SHORT TASK » Reproduce the following records line for line, without any changes.
--- Begin TASK DATA ---
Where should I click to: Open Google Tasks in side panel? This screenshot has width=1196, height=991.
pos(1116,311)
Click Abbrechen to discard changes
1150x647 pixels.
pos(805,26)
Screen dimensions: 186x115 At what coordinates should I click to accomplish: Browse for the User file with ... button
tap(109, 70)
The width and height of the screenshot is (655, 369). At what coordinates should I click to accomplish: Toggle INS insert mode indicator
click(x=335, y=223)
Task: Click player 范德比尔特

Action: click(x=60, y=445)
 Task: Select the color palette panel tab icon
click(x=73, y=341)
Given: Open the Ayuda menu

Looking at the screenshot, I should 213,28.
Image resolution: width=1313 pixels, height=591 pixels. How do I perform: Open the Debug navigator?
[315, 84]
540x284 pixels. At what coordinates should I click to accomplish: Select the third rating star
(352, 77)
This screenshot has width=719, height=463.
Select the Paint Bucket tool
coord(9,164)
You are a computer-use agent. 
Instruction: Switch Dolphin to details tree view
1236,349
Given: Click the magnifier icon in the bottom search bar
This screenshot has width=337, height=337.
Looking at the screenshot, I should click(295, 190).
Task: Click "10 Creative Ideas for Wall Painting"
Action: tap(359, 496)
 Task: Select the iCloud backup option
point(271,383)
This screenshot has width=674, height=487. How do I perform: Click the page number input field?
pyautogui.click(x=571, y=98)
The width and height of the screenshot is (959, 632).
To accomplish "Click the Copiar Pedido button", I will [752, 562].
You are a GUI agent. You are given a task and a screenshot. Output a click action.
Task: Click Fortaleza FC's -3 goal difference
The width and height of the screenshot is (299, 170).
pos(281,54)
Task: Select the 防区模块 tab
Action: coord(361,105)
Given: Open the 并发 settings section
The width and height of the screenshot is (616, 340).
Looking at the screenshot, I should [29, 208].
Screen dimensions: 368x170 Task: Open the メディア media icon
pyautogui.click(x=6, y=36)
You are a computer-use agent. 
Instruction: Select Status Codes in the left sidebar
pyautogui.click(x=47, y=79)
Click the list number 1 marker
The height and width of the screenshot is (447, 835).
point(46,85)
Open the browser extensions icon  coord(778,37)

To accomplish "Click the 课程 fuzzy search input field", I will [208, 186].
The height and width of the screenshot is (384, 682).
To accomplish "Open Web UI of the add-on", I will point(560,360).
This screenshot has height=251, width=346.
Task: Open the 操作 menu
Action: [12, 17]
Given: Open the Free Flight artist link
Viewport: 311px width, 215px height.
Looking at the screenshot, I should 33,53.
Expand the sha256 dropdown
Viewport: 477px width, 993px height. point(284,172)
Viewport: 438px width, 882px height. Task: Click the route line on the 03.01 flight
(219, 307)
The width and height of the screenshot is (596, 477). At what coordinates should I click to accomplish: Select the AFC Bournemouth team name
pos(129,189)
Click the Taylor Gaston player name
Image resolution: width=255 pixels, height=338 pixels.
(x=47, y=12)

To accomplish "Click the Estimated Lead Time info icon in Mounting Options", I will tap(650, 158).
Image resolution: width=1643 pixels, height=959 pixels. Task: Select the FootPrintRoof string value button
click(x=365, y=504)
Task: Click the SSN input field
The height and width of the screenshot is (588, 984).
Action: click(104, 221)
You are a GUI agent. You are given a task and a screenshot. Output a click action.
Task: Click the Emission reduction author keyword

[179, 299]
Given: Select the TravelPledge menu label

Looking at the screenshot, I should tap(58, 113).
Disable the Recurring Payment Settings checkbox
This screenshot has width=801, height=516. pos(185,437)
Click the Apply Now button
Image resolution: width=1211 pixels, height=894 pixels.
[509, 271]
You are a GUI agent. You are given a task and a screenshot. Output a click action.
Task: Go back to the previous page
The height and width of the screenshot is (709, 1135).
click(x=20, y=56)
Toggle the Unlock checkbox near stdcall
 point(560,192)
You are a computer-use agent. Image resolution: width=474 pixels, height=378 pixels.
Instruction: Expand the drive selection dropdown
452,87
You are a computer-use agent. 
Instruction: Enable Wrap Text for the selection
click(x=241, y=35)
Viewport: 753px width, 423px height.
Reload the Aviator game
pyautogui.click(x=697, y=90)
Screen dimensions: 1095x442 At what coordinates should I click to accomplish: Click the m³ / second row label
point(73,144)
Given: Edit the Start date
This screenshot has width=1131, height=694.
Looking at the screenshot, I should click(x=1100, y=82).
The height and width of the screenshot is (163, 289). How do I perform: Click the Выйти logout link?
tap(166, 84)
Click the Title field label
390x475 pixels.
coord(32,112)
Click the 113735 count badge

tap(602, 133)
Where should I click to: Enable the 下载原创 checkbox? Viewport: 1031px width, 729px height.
--- End TASK DATA ---
WORKED ANSWER »
Where should I click to: Open Google Tasks in side panel? This screenshot has width=1196, height=991.
pos(1116,311)
Click Abbrechen to discard changes
1150x647 pixels.
pos(805,26)
Screen dimensions: 186x115 At what coordinates should I click to accomplish: Browse for the User file with ... button
tap(109, 70)
The width and height of the screenshot is (655, 369). At what coordinates should I click to accomplish: Toggle INS insert mode indicator
click(x=335, y=223)
Task: Click player 范德比尔特

Action: click(x=60, y=445)
 Task: Select the color palette panel tab icon
click(x=73, y=341)
Given: Open the Ayuda menu

Looking at the screenshot, I should 213,28.
Image resolution: width=1313 pixels, height=591 pixels. How do I perform: Open the Debug navigator?
[315, 84]
540x284 pixels. At what coordinates should I click to accomplish: Select the third rating star
(352, 77)
This screenshot has width=719, height=463.
Select the Paint Bucket tool
coord(9,164)
You are a computer-use agent. 
Instruction: Switch Dolphin to details tree view
1236,349
Given: Click the magnifier icon in the bottom search bar
This screenshot has width=337, height=337.
Looking at the screenshot, I should click(295, 190).
Task: Click "10 Creative Ideas for Wall Painting"
Action: tap(359, 496)
 Task: Select the iCloud backup option
point(271,383)
This screenshot has width=674, height=487. How do I perform: Click the page number input field?
pyautogui.click(x=571, y=98)
The width and height of the screenshot is (959, 632).
To accomplish "Click the Copiar Pedido button", I will [752, 562].
You are a GUI agent. You are given a task and a screenshot. Output a click action.
Task: Click Fortaleza FC's -3 goal difference
The width and height of the screenshot is (299, 170).
pos(281,54)
Task: Select the 防区模块 tab
Action: coord(361,105)
Given: Open the 并发 settings section
The width and height of the screenshot is (616, 340).
Looking at the screenshot, I should [29, 208].
Screen dimensions: 368x170 Task: Open the メディア media icon
pyautogui.click(x=6, y=36)
You are a computer-use agent. 
Instruction: Select Status Codes in the left sidebar
pyautogui.click(x=47, y=79)
Click the list number 1 marker
The height and width of the screenshot is (447, 835).
point(46,85)
Open the browser extensions icon  coord(778,37)

To accomplish "Click the 课程 fuzzy search input field", I will [208, 186].
The height and width of the screenshot is (384, 682).
To accomplish "Open Web UI of the add-on", I will point(560,360).
This screenshot has height=251, width=346.
Task: Open the 操作 menu
Action: [12, 17]
Given: Open the Free Flight artist link
Viewport: 311px width, 215px height.
Looking at the screenshot, I should 33,53.
Expand the sha256 dropdown
Viewport: 477px width, 993px height. point(284,172)
Viewport: 438px width, 882px height. Task: Click the route line on the 03.01 flight
(219, 307)
The width and height of the screenshot is (596, 477). At what coordinates should I click to accomplish: Select the AFC Bournemouth team name
pos(129,189)
Click the Taylor Gaston player name
Image resolution: width=255 pixels, height=338 pixels.
(x=47, y=12)

To accomplish "Click the Estimated Lead Time info icon in Mounting Options", I will tap(650, 158).
Image resolution: width=1643 pixels, height=959 pixels. Task: Select the FootPrintRoof string value button
click(x=365, y=504)
Task: Click the SSN input field
The height and width of the screenshot is (588, 984).
Action: click(104, 221)
You are a GUI agent. You are given a task and a screenshot. Output a click action.
Task: Click the Emission reduction author keyword

[179, 299]
Given: Select the TravelPledge menu label

Looking at the screenshot, I should tap(58, 113).
Disable the Recurring Payment Settings checkbox
This screenshot has width=801, height=516. pos(185,437)
Click the Apply Now button
Image resolution: width=1211 pixels, height=894 pixels.
[509, 271]
You are a GUI agent. You are given a task and a screenshot. Output a click action.
Task: Go back to the previous page
The height and width of the screenshot is (709, 1135).
click(x=20, y=56)
Toggle the Unlock checkbox near stdcall
 point(560,192)
You are a computer-use agent. Image resolution: width=474 pixels, height=378 pixels.
Instruction: Expand the drive selection dropdown
452,87
You are a computer-use agent. 
Instruction: Enable Wrap Text for the selection
click(x=241, y=35)
Viewport: 753px width, 423px height.
Reload the Aviator game
pyautogui.click(x=697, y=90)
Screen dimensions: 1095x442 At what coordinates should I click to accomplish: Click the m³ / second row label
point(73,144)
Given: Edit the Start date
This screenshot has width=1131, height=694.
Looking at the screenshot, I should click(x=1100, y=82).
The height and width of the screenshot is (163, 289). How do I perform: Click the Выйти logout link?
tap(166, 84)
Click the Title field label
390x475 pixels.
coord(32,112)
Click the 113735 count badge

tap(602, 133)
Where should I click to: Enable the 下载原创 checkbox? Viewport: 1031px width, 729px height.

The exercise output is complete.